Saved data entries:
*** Begin section ***

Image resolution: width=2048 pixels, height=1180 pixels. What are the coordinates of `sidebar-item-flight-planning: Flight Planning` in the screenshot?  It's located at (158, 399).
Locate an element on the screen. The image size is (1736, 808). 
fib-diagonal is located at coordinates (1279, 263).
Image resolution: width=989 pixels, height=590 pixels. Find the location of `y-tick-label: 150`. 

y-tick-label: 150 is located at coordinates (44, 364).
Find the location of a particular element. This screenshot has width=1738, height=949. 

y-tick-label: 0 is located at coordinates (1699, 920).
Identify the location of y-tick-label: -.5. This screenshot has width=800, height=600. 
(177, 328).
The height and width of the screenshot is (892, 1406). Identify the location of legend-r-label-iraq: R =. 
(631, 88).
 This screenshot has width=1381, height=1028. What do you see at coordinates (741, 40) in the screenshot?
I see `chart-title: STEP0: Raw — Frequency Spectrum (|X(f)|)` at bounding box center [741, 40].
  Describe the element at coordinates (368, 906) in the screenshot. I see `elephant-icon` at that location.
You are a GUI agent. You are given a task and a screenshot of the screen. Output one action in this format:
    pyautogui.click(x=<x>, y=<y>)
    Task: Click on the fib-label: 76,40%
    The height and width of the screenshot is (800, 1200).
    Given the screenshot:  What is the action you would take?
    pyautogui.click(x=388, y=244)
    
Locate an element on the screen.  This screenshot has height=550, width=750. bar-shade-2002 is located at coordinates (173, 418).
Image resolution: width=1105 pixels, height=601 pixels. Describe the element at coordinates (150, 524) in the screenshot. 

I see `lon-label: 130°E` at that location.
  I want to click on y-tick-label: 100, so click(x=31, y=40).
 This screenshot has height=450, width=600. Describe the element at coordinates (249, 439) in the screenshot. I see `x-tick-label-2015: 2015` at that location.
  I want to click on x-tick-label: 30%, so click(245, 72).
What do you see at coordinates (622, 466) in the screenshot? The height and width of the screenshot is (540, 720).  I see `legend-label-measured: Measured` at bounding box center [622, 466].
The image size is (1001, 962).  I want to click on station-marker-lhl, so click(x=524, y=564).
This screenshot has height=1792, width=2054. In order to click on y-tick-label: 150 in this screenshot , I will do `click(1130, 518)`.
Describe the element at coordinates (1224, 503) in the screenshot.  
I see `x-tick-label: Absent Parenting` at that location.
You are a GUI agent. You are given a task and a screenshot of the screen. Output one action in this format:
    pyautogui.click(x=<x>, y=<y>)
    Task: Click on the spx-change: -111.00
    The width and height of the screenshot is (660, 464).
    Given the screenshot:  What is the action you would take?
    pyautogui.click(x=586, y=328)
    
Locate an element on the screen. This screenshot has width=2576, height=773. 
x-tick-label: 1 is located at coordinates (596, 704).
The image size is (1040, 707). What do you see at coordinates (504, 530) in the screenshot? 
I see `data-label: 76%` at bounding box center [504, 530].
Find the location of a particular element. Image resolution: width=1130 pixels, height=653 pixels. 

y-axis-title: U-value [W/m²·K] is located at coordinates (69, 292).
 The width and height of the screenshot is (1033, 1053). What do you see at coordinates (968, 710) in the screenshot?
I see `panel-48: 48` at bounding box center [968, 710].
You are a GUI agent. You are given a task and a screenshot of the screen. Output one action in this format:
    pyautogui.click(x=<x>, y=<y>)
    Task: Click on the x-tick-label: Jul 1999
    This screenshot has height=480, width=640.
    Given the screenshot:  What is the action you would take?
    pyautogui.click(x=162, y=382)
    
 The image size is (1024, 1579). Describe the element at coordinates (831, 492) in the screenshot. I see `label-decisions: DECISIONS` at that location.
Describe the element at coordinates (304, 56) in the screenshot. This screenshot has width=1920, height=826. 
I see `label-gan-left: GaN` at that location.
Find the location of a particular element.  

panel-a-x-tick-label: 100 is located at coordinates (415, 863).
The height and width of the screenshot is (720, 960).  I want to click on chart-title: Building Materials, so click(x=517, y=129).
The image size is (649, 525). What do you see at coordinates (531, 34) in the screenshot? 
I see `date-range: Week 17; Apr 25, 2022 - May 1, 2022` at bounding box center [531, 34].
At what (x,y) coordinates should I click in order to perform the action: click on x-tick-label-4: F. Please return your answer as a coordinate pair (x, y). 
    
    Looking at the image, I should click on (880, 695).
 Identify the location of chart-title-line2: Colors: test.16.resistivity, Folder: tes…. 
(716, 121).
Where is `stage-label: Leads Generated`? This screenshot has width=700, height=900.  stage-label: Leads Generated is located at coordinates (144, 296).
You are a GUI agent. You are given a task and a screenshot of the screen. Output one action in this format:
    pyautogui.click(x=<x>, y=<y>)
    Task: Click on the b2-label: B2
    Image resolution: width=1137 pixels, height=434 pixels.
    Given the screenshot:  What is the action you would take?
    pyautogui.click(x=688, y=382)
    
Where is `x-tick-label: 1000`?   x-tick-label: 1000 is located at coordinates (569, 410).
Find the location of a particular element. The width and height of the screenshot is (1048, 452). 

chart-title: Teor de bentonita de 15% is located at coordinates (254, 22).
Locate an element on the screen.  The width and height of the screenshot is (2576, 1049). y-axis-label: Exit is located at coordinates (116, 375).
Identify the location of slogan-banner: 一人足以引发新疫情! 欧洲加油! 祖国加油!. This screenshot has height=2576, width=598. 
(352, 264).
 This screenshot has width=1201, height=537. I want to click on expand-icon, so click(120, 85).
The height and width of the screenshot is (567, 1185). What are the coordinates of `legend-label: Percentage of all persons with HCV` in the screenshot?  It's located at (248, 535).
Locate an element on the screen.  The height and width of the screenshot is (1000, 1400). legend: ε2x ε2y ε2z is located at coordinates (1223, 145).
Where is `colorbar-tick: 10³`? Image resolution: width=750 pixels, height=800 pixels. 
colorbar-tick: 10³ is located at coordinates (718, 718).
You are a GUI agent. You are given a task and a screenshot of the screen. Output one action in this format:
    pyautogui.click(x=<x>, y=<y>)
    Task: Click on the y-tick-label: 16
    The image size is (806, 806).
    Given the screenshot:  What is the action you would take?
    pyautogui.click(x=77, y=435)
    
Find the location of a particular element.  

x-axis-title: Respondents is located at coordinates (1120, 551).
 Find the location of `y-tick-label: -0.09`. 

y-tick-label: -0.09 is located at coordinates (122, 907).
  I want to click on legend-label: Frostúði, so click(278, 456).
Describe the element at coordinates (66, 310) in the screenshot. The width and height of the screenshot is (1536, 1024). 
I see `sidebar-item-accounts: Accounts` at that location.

*** End section ***

**WHAT NEEDS TO BE DONE**
Reproduce every item above verbatim, line for line.

**RESULT FOR THIS EXERCISE**
Image resolution: width=2048 pixels, height=1180 pixels. What are the coordinates of `sidebar-item-flight-planning: Flight Planning` in the screenshot?  It's located at (158, 399).
Locate an element on the screen. The image size is (1736, 808). 
fib-diagonal is located at coordinates (1279, 263).
Image resolution: width=989 pixels, height=590 pixels. Find the location of `y-tick-label: 150`. 

y-tick-label: 150 is located at coordinates (44, 364).
Find the location of a particular element. This screenshot has width=1738, height=949. 

y-tick-label: 0 is located at coordinates (1699, 920).
Identify the location of y-tick-label: -.5. This screenshot has width=800, height=600. 
(177, 328).
The height and width of the screenshot is (892, 1406). Identify the location of legend-r-label-iraq: R =. 
(631, 88).
 This screenshot has width=1381, height=1028. What do you see at coordinates (741, 40) in the screenshot?
I see `chart-title: STEP0: Raw — Frequency Spectrum (|X(f)|)` at bounding box center [741, 40].
  Describe the element at coordinates (368, 906) in the screenshot. I see `elephant-icon` at that location.
You are a GUI agent. You are given a task and a screenshot of the screen. Output one action in this format:
    pyautogui.click(x=<x>, y=<y>)
    Task: Click on the fib-label: 76,40%
    The height and width of the screenshot is (800, 1200).
    Given the screenshot:  What is the action you would take?
    pyautogui.click(x=388, y=244)
    
Locate an element on the screen.  This screenshot has height=550, width=750. bar-shade-2002 is located at coordinates (173, 418).
Image resolution: width=1105 pixels, height=601 pixels. Describe the element at coordinates (150, 524) in the screenshot. 

I see `lon-label: 130°E` at that location.
  I want to click on y-tick-label: 100, so click(x=31, y=40).
 This screenshot has height=450, width=600. Describe the element at coordinates (249, 439) in the screenshot. I see `x-tick-label-2015: 2015` at that location.
  I want to click on x-tick-label: 30%, so click(245, 72).
What do you see at coordinates (622, 466) in the screenshot? The height and width of the screenshot is (540, 720).  I see `legend-label-measured: Measured` at bounding box center [622, 466].
The image size is (1001, 962).  I want to click on station-marker-lhl, so click(x=524, y=564).
This screenshot has height=1792, width=2054. In order to click on y-tick-label: 150 in this screenshot , I will do `click(1130, 518)`.
Describe the element at coordinates (1224, 503) in the screenshot.  
I see `x-tick-label: Absent Parenting` at that location.
You are a GUI agent. You are given a task and a screenshot of the screen. Output one action in this format:
    pyautogui.click(x=<x>, y=<y>)
    Task: Click on the spx-change: -111.00
    The width and height of the screenshot is (660, 464).
    Given the screenshot:  What is the action you would take?
    pyautogui.click(x=586, y=328)
    
Locate an element on the screen. This screenshot has width=2576, height=773. 
x-tick-label: 1 is located at coordinates (596, 704).
The image size is (1040, 707). What do you see at coordinates (504, 530) in the screenshot? 
I see `data-label: 76%` at bounding box center [504, 530].
Find the location of a particular element. Image resolution: width=1130 pixels, height=653 pixels. 

y-axis-title: U-value [W/m²·K] is located at coordinates (69, 292).
 The width and height of the screenshot is (1033, 1053). What do you see at coordinates (968, 710) in the screenshot?
I see `panel-48: 48` at bounding box center [968, 710].
You are a GUI agent. You are given a task and a screenshot of the screen. Output one action in this format:
    pyautogui.click(x=<x>, y=<y>)
    Task: Click on the x-tick-label: Jul 1999
    This screenshot has height=480, width=640.
    Given the screenshot:  What is the action you would take?
    pyautogui.click(x=162, y=382)
    
 The image size is (1024, 1579). Describe the element at coordinates (831, 492) in the screenshot. I see `label-decisions: DECISIONS` at that location.
Describe the element at coordinates (304, 56) in the screenshot. This screenshot has width=1920, height=826. 
I see `label-gan-left: GaN` at that location.
Find the location of a particular element.  

panel-a-x-tick-label: 100 is located at coordinates (415, 863).
The height and width of the screenshot is (720, 960).  I want to click on chart-title: Building Materials, so click(x=517, y=129).
The image size is (649, 525). What do you see at coordinates (531, 34) in the screenshot? 
I see `date-range: Week 17; Apr 25, 2022 - May 1, 2022` at bounding box center [531, 34].
At what (x,y) coordinates should I click in order to perform the action: click on x-tick-label-4: F. Please return your answer as a coordinate pair (x, y). 
    
    Looking at the image, I should click on (880, 695).
 Identify the location of chart-title-line2: Colors: test.16.resistivity, Folder: tes…. 
(716, 121).
Where is `stage-label: Leads Generated`? This screenshot has width=700, height=900.  stage-label: Leads Generated is located at coordinates (144, 296).
You are a GUI agent. You are given a task and a screenshot of the screen. Output one action in this format:
    pyautogui.click(x=<x>, y=<y>)
    Task: Click on the b2-label: B2
    Image resolution: width=1137 pixels, height=434 pixels.
    Given the screenshot:  What is the action you would take?
    pyautogui.click(x=688, y=382)
    
Where is `x-tick-label: 1000`?   x-tick-label: 1000 is located at coordinates (569, 410).
Find the location of a particular element. The width and height of the screenshot is (1048, 452). 

chart-title: Teor de bentonita de 15% is located at coordinates (254, 22).
Locate an element on the screen.  The width and height of the screenshot is (2576, 1049). y-axis-label: Exit is located at coordinates (116, 375).
Identify the location of slogan-banner: 一人足以引发新疫情! 欧洲加油! 祖国加油!. This screenshot has height=2576, width=598. 
(352, 264).
 This screenshot has width=1201, height=537. I want to click on expand-icon, so click(120, 85).
The height and width of the screenshot is (567, 1185). What are the coordinates of `legend-label: Percentage of all persons with HCV` in the screenshot?  It's located at (248, 535).
Locate an element on the screen.  The height and width of the screenshot is (1000, 1400). legend: ε2x ε2y ε2z is located at coordinates (1223, 145).
Where is `colorbar-tick: 10³`? Image resolution: width=750 pixels, height=800 pixels. 
colorbar-tick: 10³ is located at coordinates (718, 718).
You are a GUI agent. You are given a task and a screenshot of the screen. Output one action in this format:
    pyautogui.click(x=<x>, y=<y>)
    Task: Click on the y-tick-label: 16
    The image size is (806, 806).
    Given the screenshot:  What is the action you would take?
    pyautogui.click(x=77, y=435)
    
Find the location of a particular element.  

x-axis-title: Respondents is located at coordinates (1120, 551).
 Find the location of `y-tick-label: -0.09`. 

y-tick-label: -0.09 is located at coordinates (122, 907).
  I want to click on legend-label: Frostúði, so click(278, 456).
Describe the element at coordinates (66, 310) in the screenshot. The width and height of the screenshot is (1536, 1024). 
I see `sidebar-item-accounts: Accounts` at that location.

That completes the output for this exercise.